Brain-specific angiogenesis inhibitor 1 is expressed in the Myo/Nog cell lineage
Fig 6
Localization of BAI1, Noggin, Iba1, NeuN and GFAP in the mouse brain.
Tissue sections from the day-10 mouse brain were stained with hematoxylin and eosin (sagittal sections A and D; coronal sections B and C) or double labeled with the G8 and the R&D BAI1 mAbs, or G8 and antibodies to Iba1, NeuN or GFAP. The areas within the boxes of the H&E stained sections are shown at high magnification in the fluorescence photomicrographs. The colors of the fluorescent secondary antibodies are indicated in the unmerged photographs (E, F, H and I). Nuclei were stained with Hoechst dye. Overlap of red and green, when present, appears yellow in merged images (G, J, K, L and M). The G8 and BAI1 mAbs labeled the same subpopulation of cells in the hippocampal formation (box in A; E-G).

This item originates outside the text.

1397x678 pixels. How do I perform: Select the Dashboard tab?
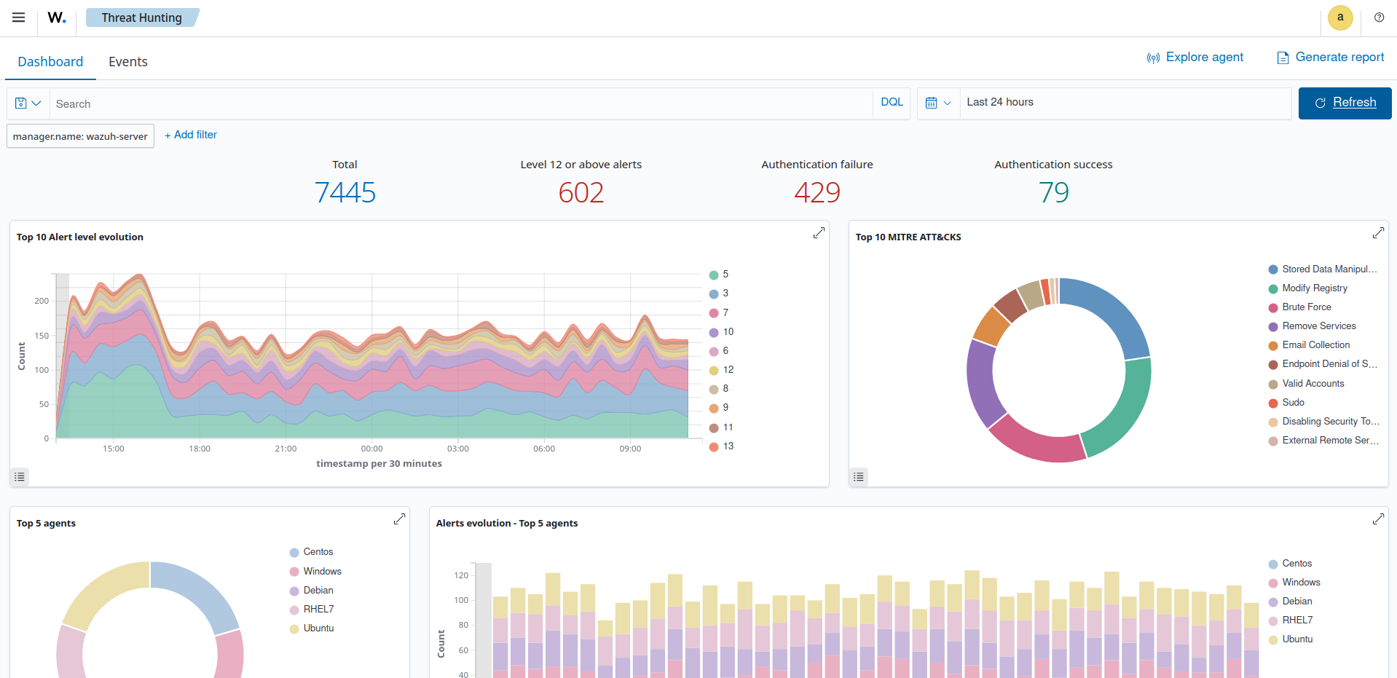[50, 61]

The Noggin and BAI1 antibodies also bound to the same cells in the glomerular layer of the olfactory bulb (box in B; H-J). G8 did not co-localize with Iba1 (K, from box in A), NeuN (L from lower box in C) or GFAP (M from box in D). Minimal fluorescence was observed with the anti-IgM and anti-IgG (inset in G) or the anti-goat and anti-IgG (inset in J) secondary antibodies. Bar = 270 μM in A-D and 9 μM in E-M.